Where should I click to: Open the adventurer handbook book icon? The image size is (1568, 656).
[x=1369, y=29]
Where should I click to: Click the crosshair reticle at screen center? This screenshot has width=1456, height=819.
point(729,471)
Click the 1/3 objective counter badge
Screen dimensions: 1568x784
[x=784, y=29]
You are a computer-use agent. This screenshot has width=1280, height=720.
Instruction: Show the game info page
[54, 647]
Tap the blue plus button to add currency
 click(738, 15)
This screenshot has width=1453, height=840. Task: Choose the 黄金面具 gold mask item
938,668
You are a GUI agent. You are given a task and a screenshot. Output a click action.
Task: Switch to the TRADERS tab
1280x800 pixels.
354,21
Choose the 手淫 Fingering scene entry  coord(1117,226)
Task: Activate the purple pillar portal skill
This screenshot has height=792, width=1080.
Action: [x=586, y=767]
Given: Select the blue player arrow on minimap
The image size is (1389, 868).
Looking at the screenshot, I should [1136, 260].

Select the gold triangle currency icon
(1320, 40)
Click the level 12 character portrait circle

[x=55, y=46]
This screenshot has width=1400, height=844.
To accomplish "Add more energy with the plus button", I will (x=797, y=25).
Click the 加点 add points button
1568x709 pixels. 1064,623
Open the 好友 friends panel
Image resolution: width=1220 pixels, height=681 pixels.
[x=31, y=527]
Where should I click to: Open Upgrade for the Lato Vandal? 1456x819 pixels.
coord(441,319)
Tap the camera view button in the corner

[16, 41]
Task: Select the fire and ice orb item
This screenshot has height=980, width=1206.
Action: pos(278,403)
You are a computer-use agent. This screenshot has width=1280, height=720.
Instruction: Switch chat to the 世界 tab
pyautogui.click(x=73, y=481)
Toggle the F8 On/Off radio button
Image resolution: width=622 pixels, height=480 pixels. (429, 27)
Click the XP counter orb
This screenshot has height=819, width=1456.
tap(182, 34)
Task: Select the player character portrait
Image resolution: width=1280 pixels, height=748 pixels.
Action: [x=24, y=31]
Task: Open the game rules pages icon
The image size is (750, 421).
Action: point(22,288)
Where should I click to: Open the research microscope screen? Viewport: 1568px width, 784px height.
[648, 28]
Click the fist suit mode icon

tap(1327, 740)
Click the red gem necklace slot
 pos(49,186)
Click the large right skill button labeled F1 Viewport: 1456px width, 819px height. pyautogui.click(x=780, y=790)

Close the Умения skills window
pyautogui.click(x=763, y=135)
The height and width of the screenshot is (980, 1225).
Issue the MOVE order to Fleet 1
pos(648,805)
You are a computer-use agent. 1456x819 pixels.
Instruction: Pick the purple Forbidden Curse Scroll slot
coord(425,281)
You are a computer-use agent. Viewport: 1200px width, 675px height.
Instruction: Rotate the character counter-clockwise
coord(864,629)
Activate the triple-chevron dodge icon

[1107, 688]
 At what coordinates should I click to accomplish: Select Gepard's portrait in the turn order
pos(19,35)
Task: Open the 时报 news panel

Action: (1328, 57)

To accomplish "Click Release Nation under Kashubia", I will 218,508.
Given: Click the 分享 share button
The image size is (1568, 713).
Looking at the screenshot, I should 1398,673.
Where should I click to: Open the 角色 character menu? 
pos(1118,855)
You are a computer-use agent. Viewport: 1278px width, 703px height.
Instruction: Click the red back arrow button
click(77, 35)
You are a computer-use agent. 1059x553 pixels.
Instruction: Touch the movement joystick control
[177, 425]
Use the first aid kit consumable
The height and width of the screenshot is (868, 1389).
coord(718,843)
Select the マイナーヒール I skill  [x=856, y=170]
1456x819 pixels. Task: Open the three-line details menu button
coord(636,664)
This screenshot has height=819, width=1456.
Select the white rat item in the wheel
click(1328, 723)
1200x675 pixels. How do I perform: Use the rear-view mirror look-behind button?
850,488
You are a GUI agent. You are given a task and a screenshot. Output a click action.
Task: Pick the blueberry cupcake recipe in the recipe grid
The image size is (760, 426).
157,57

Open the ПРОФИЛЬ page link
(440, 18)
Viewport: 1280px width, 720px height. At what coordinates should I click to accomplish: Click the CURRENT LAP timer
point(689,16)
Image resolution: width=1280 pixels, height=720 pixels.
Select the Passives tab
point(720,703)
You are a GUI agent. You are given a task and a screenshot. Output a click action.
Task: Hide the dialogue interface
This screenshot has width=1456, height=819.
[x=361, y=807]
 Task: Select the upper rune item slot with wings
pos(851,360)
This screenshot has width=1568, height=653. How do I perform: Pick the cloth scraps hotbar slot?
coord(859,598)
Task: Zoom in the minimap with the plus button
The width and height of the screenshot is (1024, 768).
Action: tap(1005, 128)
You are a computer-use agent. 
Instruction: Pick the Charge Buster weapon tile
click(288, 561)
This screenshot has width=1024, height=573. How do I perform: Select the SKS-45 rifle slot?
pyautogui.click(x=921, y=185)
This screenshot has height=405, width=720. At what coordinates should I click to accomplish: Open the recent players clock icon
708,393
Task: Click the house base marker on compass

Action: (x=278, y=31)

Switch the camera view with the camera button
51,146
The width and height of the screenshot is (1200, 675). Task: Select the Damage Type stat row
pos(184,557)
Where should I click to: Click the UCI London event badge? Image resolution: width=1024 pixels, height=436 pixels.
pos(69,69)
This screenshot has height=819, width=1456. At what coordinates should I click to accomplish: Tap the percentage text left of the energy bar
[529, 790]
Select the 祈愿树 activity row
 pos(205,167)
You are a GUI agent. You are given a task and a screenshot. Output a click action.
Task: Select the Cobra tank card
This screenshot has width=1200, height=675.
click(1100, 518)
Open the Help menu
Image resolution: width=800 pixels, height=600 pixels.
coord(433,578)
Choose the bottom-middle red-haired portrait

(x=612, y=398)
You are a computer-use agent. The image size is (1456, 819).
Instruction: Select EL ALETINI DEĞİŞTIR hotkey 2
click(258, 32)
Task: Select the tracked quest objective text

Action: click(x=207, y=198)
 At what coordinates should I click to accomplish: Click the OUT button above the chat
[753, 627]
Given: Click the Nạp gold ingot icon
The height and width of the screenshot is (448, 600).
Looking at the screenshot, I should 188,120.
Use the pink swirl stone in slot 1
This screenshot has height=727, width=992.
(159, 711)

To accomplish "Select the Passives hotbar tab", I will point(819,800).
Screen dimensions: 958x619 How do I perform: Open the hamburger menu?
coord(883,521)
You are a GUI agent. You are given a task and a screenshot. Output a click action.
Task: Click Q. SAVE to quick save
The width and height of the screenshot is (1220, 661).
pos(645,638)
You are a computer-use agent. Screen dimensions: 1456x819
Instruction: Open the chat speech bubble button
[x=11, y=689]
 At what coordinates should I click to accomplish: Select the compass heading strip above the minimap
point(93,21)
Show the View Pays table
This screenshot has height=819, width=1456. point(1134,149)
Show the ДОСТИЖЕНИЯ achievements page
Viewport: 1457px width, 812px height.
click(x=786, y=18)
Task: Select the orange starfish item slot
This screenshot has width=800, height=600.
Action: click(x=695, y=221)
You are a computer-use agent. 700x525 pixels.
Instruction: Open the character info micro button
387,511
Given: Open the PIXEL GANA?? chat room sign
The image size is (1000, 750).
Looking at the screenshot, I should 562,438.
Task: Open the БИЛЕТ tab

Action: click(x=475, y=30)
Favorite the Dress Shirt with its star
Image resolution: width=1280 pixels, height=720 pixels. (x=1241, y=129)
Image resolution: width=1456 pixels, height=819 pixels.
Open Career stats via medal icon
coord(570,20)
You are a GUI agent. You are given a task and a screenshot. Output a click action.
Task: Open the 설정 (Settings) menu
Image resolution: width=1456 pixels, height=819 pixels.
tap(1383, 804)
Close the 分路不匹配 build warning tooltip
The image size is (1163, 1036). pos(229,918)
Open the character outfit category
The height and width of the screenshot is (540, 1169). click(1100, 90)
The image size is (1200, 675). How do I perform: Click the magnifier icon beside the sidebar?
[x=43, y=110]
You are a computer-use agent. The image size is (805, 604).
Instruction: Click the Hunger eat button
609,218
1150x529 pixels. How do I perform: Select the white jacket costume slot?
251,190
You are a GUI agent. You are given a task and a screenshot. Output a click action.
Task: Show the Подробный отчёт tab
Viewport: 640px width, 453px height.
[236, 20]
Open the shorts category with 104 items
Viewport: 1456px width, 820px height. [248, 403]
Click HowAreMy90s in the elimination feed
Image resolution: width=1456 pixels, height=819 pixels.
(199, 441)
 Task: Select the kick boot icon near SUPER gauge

*-*-*

Lay out the lines from the start of the records through the line containing "[x=1369, y=29]" as a Markdown table with the columns No. and Line, where No. numbers each row. Skip any blank lines.

| No. | Line |
|---|---|
| 1 | Where should I click to: Open the adventurer handbook book icon? The image size is (1568, 656). |
| 2 | [x=1369, y=29] |